Just as we reached the top of the stairs and were about to enter the basement, morning light woke me and I sat down to write these recollections. The dream was so vivid that, given the chance to return to sleep, I’m sure it would have continued and satisfied my curiosity—especially what the hell had happened to Milton.

Scissors

Posts here at the Agincourt blog have trickled to a halt. There are reasons for that but I can’t discuss them right now. Truth be told, I can barely admit them myself. It turns out I’m a fragile, high-maintenance guy who’s easily discouraged. And that’s the good stuff!

“Paper”—the title of the June 23rd entry—tempts me to explore the childhood trinity of Paper-Scissors-Stone. Stone (or Rock, where I come from) breaks Scissors. Fair enough. And Scissors cuts Paper. Too true; it’s supposed to. But Paper also covers Stone, a distant echo perhaps of the meek inheriting the earth.

I wondered if “Scissors” and “Stone” might join “Paper” in a trilogy of pieces by my friend Howard Tabor. Let’s send him good wishes and hope for inspiration.

“A few figs from thistles…”

by Howard A. Tabor

Provenance

Folks at fine art auction houses like Sotheby’s are obsessed with the idea of provenance

Provenance in the world of art is equivalent to a chain of evidence in law or a chain of command in war. When that chain of evidence is interrupted—when a continuous thread linking a smoking gun from the scene of a crime to the courtroom prosecution of that crime months later is broken—the accused go free; their guilt or innocence cannot be proved beyond the obligatory shadow of doubt. Justice is unsatisfied. By contrast, provenance seems like a sleazy commercial ploy to increase the hammer price of an antique or a work of art.

If you purchase the contents of an abandoned storage locker [sounds like a cable TV reality show, doesn’t it] and discover an unknown painting looking suspiciously like the work of Vincent van Gogh, don’t quit your day job. To achieve that seven- or eight-figure auction price, you and your auctioneer will have to establish an unbroken link between that undocumented work and van Gogh himself or his immediate family or his dealer. Your multi-million dollar windfall stands or falls on the authenticity of its provenance.

Sure, anonymous objects pass through our hands each day—a five dollar bill that bought your lunch; a book borrowed from the public library; a pen found in a parking lot—and we give not a thought to their provenance or our place along its tenuous thread.
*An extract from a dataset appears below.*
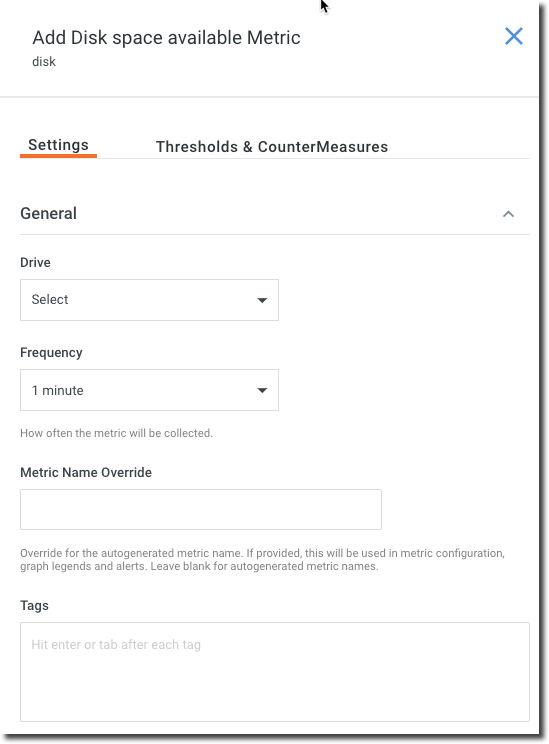Click the orange underline beneath Settings
This screenshot has height=744, width=549.
58,156
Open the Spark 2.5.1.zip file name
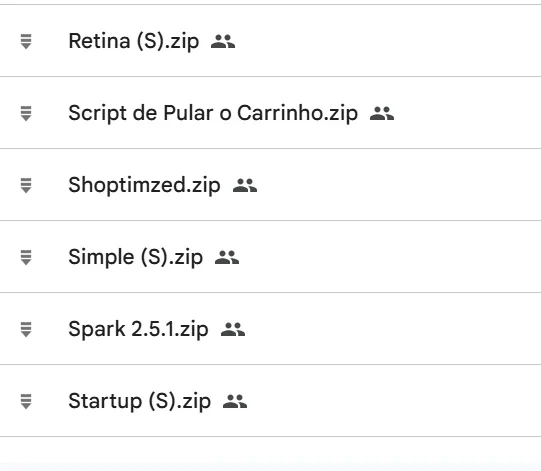This screenshot has width=541, height=471. (138, 329)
So, I offer the following with caution—not because it may lack Truth (as I see it), but because I want even the most ordinary object to tell its extraordinary tale. I offer the provenance of a pair of sheers.

Scissors2

 

Scissors don’t just cut; they can also kill.

I sat in the back row of Courtroom A at the Fennimore County Courthouse last week. My press credentials got me a coveted seat in what may be our trial of the century: the trial for murder of local person by someone just passing through. You’ve read their names in the Plantagenet; you’ve heard their names over pie at the Koffee Kup, so I won’t repeat them here. But as I sat in that back row, I wondered about a piece of evidence—perhaps the key piece of evidence—waved at us by the State’s Attorney: a pair of scissors, the purported weapon in a crime of passion. The prosecutor could show a chain of evidence to the accused, but I wondered how much farther back the links in that chain might reach.

SCISSORS

The courtroom was full that day. Standing room only—except they didn’t allow standing. But of one hundred-plus people who won the spectator lottery on Friday, how many looked at those sheers and felt they’d seen them before? I did.

It was the summer of 1952, I think, and I was seven years old. My mother had hired Larth Munro to mow our lawn. He was thirteen. But in August, just before the end of summer recess, Larth’s appendix burst and he was hospitalized for several days. When he was allowed home, mother and I went to the Munro house to wish him well; I brought him some of my baseball cards.

Larth and his mother Elie lived on Lilac Lane in one of its Arts & Crafts four-plexes now a National Register historic district. Mom was interested to learn about Miss Munro’s experience as an apprentice archaeologist in Italy many year earlier. They poured over her photo albums while Larth and I talked about the World Series. I liked him.